During a brief respite, I was flipping through the channels the other night only to discover that I have no desire to watch the Olympics, and that every year my interest drops significantly. Initially this puzzles me—as a child I used to really enjoy them. But after thinking about it, I realize that the reason I once liked watching the Olympics so much wasn’t because Katarina Witt had such a great sit-spin. It was because I was allowed to stay up late for two weeks out of the year to watch TV with my parents. It was like a slumber party. But then, so was the first Gulf War (a pass to stay up late and watch TV, that is, not a slumber party—unless perhaps you were a couple of Saddam’s kids.) Now that I can stay up as late as I want—and thanks to the demands of work and insomnia I do — the Olympics have become the Halloween candy of adulthood. Sure I could eat an entire bag of Good & Plenty, Nerds and Twizzlers in one night, but would I want to? Sorry, Vancouver—all I see when I turn on NBC is a pending stomach ache and dental surgery.

Proof that America is intrinsically more interesting to Europe than it is to us: Brits know who Paris Hilton and Lindsay Lohan are, and you have never heard of Cheryl Cole or Katie Price.

I read George Will’s WaPo column in which he says that populism is inherently “whiny.” He’s brilliant and reasoned, blah, blah, blah, but I’m increasingly beginning to suspect that we’ll get an Obama endorsement out of him in 2012. Unrelatedly, would Charles Krauthammer be scared or flattered if I sent him a love letter?
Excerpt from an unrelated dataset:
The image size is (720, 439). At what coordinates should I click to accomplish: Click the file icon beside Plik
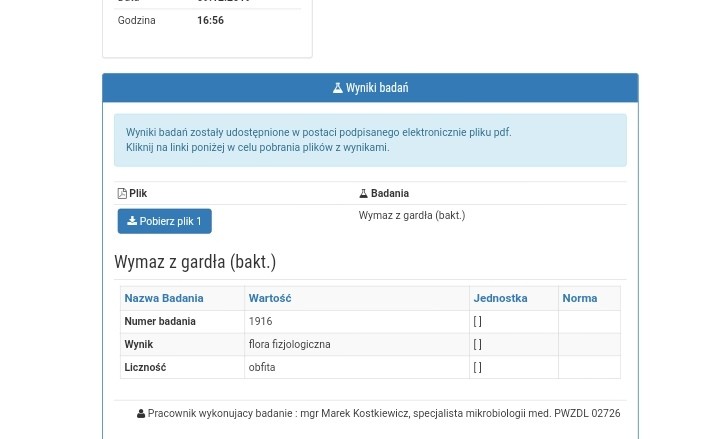(x=122, y=194)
I read that Ellen Degeneres has demanded a $150,000 clothing allowance while on American Idol. It’s actually not a lot of money, and I don’t really have an issue with it. But how much can 10 pantsuits cost?

Like everyone else, I’m counting the minutes until the staged Tiger Woods apology, in which his agent says he will address a group of “friends,” and will not take any questions. Isn’t that the same thing as writing a letter?